══ Extract to read

Moment of Inertia (triangular plate) I want to generalize the formula for the MOI of a triangular plate (sides $a,b,c$) about an axis passing through mid point of one sides and perpendicular to it's plane . 

The mass of plate $M$ is uniformly distributed on it's area. 
I can use parallel axis theorem if I know the MOI about an axis passing through COM of the plate, but I don't even know that. Also there is not symmetry in this, so taking small strips of masses to integrate will also not help.So, I was unable to start
Please Help.
If you solve by integration then please help me get the integration term too.
 A: It's actually not too hard to calculate the moment of inertia (MOI) of a right triangle.  And you can make your triangle out of a large right triangle minus a smaller right triangle.  So your MOI is just the MOI of the bigger triangle minus the MOI of the smaller one.
Step 1:
Extend line $b$ (move vertex $C$) until you have a right triangle.  We'll calculate the MOI relative to vertex $A$.  I agree with @fibonatic that it's easiest to use polar coordinates.  So we have 
\begin{equation}
I_{ABC'} = \int_0^\alpha \int_0^{R(\theta)} (\rho_A\, r^2) r\, dr\, d\theta~.
\end{equation}
Here, $\alpha$ is the angle $\angle B A C$, which you can calculate using trig.  Also, $R(\theta)$ is the length of a line $Aa$ that goes from vertex $A$ to line $BC=a$, where $\theta$ is the angle of that line above line $b$.  A little simple trig says that $R(\theta) = b/\cos\theta$.

════
══ Record extracts

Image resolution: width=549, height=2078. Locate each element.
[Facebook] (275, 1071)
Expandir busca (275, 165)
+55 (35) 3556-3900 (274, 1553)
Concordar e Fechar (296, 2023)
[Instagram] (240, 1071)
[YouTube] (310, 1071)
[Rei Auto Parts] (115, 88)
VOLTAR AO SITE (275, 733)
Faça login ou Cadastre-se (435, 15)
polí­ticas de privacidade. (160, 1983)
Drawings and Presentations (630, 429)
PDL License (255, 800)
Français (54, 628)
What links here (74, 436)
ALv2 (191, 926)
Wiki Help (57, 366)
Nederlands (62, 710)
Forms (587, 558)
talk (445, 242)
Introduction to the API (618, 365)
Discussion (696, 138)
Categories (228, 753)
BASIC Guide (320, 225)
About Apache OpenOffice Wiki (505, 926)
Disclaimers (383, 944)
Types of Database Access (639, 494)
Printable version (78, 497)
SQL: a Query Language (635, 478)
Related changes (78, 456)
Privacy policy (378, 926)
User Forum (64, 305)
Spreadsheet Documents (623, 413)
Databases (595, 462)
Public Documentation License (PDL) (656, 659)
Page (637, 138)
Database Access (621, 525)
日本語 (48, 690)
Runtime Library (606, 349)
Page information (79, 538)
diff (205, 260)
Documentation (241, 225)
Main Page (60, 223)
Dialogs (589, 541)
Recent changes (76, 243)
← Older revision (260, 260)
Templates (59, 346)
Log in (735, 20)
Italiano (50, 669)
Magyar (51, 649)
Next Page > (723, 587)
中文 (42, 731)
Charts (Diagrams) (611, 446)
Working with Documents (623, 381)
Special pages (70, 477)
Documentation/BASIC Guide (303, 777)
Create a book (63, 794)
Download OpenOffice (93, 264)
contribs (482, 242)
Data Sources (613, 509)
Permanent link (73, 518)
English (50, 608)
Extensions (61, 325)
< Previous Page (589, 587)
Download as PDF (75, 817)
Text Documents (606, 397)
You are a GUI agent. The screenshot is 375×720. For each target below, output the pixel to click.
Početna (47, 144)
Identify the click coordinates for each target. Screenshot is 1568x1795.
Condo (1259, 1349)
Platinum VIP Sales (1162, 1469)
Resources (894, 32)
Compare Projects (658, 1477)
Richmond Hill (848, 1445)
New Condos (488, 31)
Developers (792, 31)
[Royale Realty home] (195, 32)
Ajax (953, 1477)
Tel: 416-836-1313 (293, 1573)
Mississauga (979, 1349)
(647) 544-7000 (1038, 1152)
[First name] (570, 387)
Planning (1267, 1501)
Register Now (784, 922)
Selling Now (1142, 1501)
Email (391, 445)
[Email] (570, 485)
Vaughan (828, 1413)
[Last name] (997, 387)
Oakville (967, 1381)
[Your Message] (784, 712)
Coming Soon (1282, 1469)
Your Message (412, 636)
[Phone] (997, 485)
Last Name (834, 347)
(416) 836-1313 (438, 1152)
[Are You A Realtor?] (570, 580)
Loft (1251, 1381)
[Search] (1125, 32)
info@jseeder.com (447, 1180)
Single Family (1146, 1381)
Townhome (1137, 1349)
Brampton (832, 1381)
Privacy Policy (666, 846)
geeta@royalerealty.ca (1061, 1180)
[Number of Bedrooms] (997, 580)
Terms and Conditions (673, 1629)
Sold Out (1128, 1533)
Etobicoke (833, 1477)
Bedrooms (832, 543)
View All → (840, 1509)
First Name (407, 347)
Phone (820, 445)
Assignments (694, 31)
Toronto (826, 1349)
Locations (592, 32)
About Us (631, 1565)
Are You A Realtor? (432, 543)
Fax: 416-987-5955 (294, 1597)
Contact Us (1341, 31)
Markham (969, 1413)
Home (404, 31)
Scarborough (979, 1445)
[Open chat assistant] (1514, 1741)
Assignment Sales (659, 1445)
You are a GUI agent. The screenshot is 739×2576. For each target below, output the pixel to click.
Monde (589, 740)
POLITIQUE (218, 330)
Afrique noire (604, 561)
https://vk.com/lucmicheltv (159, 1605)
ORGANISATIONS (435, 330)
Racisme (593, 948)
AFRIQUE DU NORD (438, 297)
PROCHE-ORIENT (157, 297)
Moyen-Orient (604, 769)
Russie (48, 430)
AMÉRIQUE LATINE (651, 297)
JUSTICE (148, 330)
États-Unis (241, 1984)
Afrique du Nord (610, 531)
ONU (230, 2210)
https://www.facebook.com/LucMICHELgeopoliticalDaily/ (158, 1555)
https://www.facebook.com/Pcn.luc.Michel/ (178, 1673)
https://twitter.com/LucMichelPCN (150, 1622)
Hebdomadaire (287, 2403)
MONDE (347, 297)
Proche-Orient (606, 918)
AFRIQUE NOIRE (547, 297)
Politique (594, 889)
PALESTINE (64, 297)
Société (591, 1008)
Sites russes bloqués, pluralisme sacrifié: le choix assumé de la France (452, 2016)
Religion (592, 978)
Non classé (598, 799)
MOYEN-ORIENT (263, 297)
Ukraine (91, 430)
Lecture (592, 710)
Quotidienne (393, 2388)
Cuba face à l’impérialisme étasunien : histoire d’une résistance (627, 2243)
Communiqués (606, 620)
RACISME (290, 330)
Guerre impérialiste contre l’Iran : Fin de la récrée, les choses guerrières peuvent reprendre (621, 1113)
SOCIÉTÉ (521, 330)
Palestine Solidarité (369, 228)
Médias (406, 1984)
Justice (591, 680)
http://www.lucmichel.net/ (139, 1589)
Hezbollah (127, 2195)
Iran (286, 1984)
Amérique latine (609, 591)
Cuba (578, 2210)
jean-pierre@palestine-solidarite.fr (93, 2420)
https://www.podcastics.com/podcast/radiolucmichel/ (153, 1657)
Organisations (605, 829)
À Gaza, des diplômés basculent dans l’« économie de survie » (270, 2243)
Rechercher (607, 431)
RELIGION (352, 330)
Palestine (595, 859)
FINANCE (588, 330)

════

Written request A:
For the thread on a triangular plate's moment of inertia, state whether each statement agrees with it, answering yes or no and quoting the words that decide it: (i) the asker already knows the moment of inertia about an axis through the plate's center of mass; (ii) the reply says the triangle can be built from a large right triangle minus a smaller right triangle; (iii) the reply calculates the moment of inertia relative to vertex B.
Written request B:
Name every letter the question in the thread on a triangular plate's moment of inertia uses for the sides of the plate.
Written request C:
Quote the part of the thread on a triangular plate's moment of inertia that opens with the words containing "If you solve" and closes with "r\, dr\, d\theta~.".

Solution A:
(i) No: "but I don't even know that."
(ii) Yes: "And you can make your triangle out of a large right triangle minus a smaller right triangle."
(iii) No: "We'll calculate the MOI relative to vertex $A$."

Solution B:
a, b, c

Solution C:
If you solve by integration then please help me get the integration term too.
 A: It's actually not too hard to calculate the moment of inertia (MOI) of a right triangle.  And you can make your triangle out of a large right triangle minus a smaller right triangle.  So your MOI is just the MOI of the bigger triangle minus the MOI of the smaller one.
Step 1:
Extend line $b$ (move vertex $C$) until you have a right triangle.  We'll calculate the MOI relative to vertex $A$.  I agree with @fibonatic that it's easiest to use polar coordinates.  So we have 
\begin{equation}
I_{ABC'} = \int_0^\alpha \int_0^{R(\theta)} (\rho_A\, r^2) r\, dr\, d\theta~.